Everyone loves a good mystery book, don’t they?
With so many new releases every year in a fiction genre that continues to grow in popularity, it’s often tough to choose which books make your top mystery list for any given year.
Personally, for a book to make my top mystery reads selection it needs to do the following:
- Keeps me riveted to the page so I forget what time it is (and often end up reading into the late hours)
- Stays in my mind for days after finishing it
- Makes me want to tell everyone to go and read it too.
With all that in mind, here are my top mystery books of 2021, in reverse order.
5. S.A. Cosby, Razorblade Tears
(UK pub date July 2021)
From the publisher:
Ike Randolph left jail fifteen years ago, with not so much as a speeding ticket since.
But a Black man with cops at the door knows to be afraid.
Ike is devastated to learn his son Isiah has been murdered, along with Isiah's white husband, Derek. Though he never fully accepted his son, Ike is broken by his death.
Derek's father Buddy Lee was as ashamed of Derek being gay as Derek was of his father's criminal past. But Buddy Lee - with seedy contacts deep in the underworld - needs to know who killed his only child.
Desperate to do better by them in death than they did in life, two hardened ex-cons must confront their own prejudices about their sons - and each other - as they rain down vengeance upon those who hurt their boys.
Rachel’s thoughts:
Unflinching, confronting, and completely riveting, SA Crosby’s 2021 novel stayed in my mind for days after reading it.
Following bereaved fathers Ike and Bobby Lee, the story opens as each discovers that his son has been murdered in cold blood. As time passes and the police investigation falters, the two men join forces to being their sons’ killers to justice using the only way they know how - skills each man learned while incarcerated in some of the most brutal prisons in the US.

Dataset records
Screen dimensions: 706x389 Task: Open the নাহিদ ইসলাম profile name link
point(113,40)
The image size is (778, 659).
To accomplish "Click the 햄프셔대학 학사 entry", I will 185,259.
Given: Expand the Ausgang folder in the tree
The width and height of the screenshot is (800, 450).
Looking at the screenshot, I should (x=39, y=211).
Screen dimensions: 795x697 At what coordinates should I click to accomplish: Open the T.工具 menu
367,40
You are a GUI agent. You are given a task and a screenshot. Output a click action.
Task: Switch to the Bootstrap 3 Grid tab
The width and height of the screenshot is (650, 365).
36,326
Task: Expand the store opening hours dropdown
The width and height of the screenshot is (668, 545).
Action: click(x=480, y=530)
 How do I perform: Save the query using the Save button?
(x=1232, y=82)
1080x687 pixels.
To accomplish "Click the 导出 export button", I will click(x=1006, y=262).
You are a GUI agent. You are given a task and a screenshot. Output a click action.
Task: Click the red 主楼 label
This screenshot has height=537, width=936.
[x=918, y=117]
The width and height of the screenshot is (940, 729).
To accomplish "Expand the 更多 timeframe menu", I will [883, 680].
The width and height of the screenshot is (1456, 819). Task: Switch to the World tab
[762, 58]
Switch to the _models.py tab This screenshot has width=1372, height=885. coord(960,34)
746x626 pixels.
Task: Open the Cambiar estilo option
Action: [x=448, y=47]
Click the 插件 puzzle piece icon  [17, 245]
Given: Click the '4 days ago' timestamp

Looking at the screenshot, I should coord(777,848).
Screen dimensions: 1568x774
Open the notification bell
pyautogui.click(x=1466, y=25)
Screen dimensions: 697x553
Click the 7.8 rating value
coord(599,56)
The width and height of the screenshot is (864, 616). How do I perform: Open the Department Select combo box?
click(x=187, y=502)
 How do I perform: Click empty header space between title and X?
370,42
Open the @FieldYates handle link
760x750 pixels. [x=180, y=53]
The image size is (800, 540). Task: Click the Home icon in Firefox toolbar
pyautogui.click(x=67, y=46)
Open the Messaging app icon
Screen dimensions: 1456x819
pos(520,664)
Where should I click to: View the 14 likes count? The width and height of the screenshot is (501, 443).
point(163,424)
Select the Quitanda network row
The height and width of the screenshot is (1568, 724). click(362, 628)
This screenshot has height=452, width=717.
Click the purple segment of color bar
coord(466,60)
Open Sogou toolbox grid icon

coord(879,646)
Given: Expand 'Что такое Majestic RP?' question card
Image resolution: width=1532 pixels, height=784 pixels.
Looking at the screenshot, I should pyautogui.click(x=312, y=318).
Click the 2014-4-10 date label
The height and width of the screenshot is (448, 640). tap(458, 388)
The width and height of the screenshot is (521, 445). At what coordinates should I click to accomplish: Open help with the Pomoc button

■ TASKS FOR THIS EXERCISE:
a) In the post on top mystery books of 2021, how many years ago did Ike Randolph leave jail?
b) Transcribe the part of the post on top mystery books of 2021 that opens with the words containing "Desperate to do" and closes with "hurt their boys.".
c) Go on with the post on top mystery books of 2021 from the point where it stops.

■ EXERCISE RESPONSES:
a) Fifteen years ago.

b)
Desperate to do better by them in death than they did in life, two hardened ex-cons must confront their own prejudices about their sons - and each other - as they rain down vengeance upon those who hurt their boys.

c)
There are elements to this that made for uncomfortable reading and Cosby doesn’t shy away from the dangers facing both the Black and LGBTQ+ communities, but Rqzorblade Tears is a story about hope, regret - and revenge.
Highly recommended.
4. Steve Cavanagh, The Devil’s Advocate
(UK pub date: August 2021)
From the publisher:
Ambitious District Attorney Randal Korn lives to watch prisoners executed. Even if they are not guilty.
An innocent man, Andy Dubois, faces the death penalty for the murder of young girl. Korn has already fixed things to make sure he wins a fast conviction.
The one thing Korn didn't count on was Eddie Flynn.
Slick, street smart and cunning, the former con artist turned New York lawyer has only seven days to save an innocent man against a corrupt system and find the real killer.
In a week the Judge will read the verdict, but will Eddie be alive to hear it?
Rachel’s thoughts:
Although this is the fourth book in Cavanagh’s legal thriller series featuring defence attorney Eddie Flynn, rest assured it reads well as a standalone too.
Set in a small town in Alabama, tension runs high throughout the book, and the stakes are even higher.
If you enjoy Michael Connelly’s The Lincoln Lawyer or any of John Grisham’s early books then you’ll love The Devil’s Advocate.
Highly recommended.
3. Karen Cleveland, You Can Run
(UK pub date: August 2021)
From the publisher:
We have your son. It's the call that's every parent's nightmare. And for CIA analyst Jill Bailey, it's the call that changes everything.
It's Jill's job to vet new CIA sources. Like Falcon, who's been on the recruitment fast track. But before she can get to work, Jill gets the call. Her son has been taken. And to get him back, Jill does something she thought she'd never do.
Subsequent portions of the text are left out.